She started cautiously just a few steps, but at least they had begun to move. The other three, in close formation, followed. At the foot of the stairs they stopped; listened. There was not a sound. The daylight filtering in through a stained-glass window at the first landing cast eerie shadows and even made the girls’ faces take on a sickish pale color.

Dorothy put her hand on the worn old stair rail and slid it up ahead of her as though to pull herself after it. A deep indentation checked the sliding hand and acted like a brake.

Then Terry, growing a little braver, deliberately went up a few steps, and in this fashion, by starting and stopping every second or two, and listening, cautiously they reached the first landing.

There they halted. But only for a second, for something drew them on; some power they could not resist urged them up almost against all reason, until they were on the second floor of the weird old house.

There the hall ran the length of the house. All furnishing was gone from the hall except an old dusty chest that stood in a dark, dingy corner.

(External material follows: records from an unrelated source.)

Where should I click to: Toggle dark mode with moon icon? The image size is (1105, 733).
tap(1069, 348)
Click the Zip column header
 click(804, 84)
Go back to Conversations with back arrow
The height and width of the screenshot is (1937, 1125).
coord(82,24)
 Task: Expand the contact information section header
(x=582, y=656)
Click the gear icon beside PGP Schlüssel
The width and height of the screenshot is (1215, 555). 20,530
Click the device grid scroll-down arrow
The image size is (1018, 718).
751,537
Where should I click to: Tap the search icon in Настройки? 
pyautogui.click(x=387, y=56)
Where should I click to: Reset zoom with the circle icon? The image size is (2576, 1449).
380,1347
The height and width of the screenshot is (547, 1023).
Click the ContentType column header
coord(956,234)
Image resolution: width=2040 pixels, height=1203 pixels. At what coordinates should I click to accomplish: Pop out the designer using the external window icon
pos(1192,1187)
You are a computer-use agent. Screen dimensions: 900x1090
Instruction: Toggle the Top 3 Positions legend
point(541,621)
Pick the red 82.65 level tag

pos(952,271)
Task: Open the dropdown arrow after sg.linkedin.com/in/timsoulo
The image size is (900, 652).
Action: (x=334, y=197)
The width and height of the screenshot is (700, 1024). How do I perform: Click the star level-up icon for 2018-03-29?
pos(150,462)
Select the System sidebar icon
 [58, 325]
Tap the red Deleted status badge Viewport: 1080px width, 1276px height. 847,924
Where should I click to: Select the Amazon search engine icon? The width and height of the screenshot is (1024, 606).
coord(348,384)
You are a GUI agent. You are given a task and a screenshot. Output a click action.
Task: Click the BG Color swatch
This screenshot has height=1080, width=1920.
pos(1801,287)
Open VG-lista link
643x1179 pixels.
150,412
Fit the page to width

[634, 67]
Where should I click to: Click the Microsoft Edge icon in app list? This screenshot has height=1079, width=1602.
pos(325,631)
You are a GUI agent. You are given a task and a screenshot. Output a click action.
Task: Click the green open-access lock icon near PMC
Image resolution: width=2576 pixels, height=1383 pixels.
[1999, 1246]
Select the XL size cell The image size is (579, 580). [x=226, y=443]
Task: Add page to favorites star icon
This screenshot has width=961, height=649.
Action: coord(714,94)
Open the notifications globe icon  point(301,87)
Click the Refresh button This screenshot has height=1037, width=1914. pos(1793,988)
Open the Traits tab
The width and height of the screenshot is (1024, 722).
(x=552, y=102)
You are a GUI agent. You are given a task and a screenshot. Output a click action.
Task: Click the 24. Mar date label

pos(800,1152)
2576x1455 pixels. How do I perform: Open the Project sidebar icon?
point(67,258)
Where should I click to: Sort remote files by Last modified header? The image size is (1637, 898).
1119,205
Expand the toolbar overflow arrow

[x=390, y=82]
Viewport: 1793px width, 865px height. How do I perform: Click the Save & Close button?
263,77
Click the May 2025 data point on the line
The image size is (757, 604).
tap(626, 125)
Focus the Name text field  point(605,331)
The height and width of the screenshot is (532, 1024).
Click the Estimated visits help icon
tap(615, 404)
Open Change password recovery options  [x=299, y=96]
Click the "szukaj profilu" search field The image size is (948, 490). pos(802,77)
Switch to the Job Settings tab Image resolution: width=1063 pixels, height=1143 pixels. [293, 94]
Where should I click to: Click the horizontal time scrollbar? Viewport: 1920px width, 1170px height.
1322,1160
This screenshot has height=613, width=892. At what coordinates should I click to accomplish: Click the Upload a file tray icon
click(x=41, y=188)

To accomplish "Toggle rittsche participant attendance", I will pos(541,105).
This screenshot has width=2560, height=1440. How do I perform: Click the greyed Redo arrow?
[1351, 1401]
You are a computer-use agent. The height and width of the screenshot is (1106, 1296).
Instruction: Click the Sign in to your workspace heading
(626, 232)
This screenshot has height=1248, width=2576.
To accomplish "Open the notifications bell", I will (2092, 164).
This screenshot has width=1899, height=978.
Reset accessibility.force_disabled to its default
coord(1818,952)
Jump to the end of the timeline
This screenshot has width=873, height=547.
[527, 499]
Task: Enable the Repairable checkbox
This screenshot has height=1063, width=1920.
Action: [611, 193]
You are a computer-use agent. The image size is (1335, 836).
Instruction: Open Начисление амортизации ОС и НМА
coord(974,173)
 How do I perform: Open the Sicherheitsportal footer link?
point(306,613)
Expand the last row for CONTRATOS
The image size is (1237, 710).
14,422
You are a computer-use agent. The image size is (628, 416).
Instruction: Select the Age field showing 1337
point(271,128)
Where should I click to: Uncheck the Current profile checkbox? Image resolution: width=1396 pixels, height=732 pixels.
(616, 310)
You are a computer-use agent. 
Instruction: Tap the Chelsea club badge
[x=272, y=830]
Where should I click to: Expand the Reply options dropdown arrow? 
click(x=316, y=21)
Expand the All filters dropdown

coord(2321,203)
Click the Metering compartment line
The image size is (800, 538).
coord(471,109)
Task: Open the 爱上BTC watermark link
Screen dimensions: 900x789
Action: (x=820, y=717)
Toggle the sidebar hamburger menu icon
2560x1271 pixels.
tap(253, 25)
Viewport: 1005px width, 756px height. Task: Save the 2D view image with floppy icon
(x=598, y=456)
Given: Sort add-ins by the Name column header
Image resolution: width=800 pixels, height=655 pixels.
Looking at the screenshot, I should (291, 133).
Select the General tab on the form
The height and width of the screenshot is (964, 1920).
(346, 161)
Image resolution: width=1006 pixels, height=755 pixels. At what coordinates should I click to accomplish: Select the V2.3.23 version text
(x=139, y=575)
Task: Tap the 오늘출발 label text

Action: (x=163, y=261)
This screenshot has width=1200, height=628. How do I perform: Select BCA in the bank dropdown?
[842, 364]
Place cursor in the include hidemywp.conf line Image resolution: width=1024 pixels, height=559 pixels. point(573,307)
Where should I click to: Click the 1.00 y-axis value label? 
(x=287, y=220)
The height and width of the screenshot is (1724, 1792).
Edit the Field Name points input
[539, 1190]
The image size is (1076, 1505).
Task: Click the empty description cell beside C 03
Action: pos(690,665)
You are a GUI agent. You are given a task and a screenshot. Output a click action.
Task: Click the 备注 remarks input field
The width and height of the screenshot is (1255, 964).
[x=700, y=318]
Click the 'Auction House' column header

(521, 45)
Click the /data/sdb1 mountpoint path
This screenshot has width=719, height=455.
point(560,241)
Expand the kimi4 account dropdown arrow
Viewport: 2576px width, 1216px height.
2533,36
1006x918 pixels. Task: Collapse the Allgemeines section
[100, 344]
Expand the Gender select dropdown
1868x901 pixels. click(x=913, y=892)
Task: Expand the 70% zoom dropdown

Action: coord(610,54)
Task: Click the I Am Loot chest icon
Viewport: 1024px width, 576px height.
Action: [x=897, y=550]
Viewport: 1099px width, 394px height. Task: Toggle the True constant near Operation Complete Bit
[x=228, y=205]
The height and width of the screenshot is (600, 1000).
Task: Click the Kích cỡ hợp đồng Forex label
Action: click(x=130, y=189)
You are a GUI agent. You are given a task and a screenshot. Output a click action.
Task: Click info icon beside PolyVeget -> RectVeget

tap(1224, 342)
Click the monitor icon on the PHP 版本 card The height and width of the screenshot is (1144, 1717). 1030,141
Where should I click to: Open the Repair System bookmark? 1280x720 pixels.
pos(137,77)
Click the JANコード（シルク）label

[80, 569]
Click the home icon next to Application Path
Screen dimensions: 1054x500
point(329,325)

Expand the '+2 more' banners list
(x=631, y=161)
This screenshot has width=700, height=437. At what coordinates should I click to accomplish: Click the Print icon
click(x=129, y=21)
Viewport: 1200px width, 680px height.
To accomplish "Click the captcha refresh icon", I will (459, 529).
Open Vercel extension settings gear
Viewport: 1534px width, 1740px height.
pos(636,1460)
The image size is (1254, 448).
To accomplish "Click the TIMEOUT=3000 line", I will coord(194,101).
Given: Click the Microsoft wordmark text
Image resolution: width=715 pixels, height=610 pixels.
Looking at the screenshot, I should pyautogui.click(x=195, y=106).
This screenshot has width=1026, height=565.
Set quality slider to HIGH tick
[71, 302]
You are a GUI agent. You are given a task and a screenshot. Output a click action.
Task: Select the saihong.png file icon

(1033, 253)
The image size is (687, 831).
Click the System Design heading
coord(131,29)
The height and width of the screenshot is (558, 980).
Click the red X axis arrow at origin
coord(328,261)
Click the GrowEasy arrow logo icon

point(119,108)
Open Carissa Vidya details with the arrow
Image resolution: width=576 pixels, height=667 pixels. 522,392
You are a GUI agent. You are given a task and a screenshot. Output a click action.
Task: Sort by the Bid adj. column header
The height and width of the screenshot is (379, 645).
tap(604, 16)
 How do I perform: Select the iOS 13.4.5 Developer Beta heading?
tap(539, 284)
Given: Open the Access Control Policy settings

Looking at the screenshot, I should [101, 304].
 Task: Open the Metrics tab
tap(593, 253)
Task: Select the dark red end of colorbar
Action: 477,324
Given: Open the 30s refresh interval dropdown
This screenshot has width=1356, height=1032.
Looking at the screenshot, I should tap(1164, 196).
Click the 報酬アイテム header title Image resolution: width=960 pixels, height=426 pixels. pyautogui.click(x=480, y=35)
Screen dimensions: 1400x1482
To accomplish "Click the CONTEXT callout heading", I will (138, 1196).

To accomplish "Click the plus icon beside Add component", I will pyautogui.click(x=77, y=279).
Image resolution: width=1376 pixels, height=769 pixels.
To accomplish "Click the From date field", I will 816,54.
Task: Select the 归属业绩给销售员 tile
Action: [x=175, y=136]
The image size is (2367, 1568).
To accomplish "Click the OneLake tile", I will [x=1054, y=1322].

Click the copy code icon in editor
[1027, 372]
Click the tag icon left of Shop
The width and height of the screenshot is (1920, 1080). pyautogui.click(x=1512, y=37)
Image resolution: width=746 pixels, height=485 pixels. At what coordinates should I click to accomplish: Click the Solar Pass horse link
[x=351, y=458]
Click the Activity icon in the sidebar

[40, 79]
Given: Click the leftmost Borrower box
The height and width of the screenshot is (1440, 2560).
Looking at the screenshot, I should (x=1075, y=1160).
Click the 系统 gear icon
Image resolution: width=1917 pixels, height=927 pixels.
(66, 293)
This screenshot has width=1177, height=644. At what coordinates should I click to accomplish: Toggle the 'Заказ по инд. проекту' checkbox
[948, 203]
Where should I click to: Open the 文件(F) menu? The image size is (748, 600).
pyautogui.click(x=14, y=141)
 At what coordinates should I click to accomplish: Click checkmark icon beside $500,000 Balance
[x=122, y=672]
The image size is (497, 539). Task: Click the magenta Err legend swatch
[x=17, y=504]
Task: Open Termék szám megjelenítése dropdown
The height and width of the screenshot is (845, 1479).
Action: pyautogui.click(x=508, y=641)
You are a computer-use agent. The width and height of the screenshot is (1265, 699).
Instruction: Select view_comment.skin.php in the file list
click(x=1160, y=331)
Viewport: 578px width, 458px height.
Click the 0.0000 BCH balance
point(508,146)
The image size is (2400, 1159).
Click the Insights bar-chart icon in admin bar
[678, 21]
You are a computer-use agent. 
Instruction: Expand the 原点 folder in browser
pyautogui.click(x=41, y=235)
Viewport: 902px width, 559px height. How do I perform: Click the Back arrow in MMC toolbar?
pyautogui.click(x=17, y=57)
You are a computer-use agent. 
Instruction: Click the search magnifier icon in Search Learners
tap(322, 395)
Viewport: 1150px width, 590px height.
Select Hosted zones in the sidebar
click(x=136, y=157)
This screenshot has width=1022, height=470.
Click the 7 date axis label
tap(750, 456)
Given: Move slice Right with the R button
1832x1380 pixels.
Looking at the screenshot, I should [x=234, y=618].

Rooms were on either side of the passage, but the doors were all closed except one. Somehow Dorothy felt this was The Room. But to look in would be another matter. What was in there? Nothing at all or——?

They must find out. The old adage, “safety in numbers,” came back to Dorothy. She motioned to the other frightened girls. They crept forward on tiptoe.

Now in line with the opened doorway, Dorothy forced herself to look in. She saw a large square room with shuttered windows through which the morning light barely seeped in splintered blades. There was the bed.

The bed! That dreadful possibility!

How could she look? No longer brave, she shut her eyes. Her buzzing head seemed not to belong to her. But the next moment, of its own accord, it turned again to that dreadful resting place. A deep sigh, a gasp, from one of the girls behind Dorothy startled her further, and she could delay no longer. She opened her eyes.